▶

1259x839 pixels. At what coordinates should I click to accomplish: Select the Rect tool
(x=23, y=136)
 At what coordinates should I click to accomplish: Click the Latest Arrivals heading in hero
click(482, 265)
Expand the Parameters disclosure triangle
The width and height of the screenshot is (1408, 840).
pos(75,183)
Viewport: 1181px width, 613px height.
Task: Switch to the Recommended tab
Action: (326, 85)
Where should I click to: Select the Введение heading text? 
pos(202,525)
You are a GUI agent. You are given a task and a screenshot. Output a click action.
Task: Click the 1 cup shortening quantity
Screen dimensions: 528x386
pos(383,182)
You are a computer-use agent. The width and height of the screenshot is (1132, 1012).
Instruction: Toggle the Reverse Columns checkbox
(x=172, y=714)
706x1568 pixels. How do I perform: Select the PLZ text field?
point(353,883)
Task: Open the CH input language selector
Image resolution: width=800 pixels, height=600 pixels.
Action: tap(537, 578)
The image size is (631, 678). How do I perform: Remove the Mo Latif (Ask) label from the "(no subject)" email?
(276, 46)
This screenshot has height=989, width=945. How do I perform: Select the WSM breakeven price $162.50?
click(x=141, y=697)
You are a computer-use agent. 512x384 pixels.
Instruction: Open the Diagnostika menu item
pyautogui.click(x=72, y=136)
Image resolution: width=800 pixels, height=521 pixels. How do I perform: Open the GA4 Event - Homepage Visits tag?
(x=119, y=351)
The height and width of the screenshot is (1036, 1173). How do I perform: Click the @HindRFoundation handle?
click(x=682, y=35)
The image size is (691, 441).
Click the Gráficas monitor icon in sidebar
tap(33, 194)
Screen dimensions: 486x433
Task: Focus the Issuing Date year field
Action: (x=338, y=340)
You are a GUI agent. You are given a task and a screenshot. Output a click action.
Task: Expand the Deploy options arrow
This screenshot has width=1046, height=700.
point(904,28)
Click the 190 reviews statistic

◀

**What needs to be done**.
A single figure is the whole answer: the number of lines in the material above where the string "Expand" occurs.

**Result of the task**.
2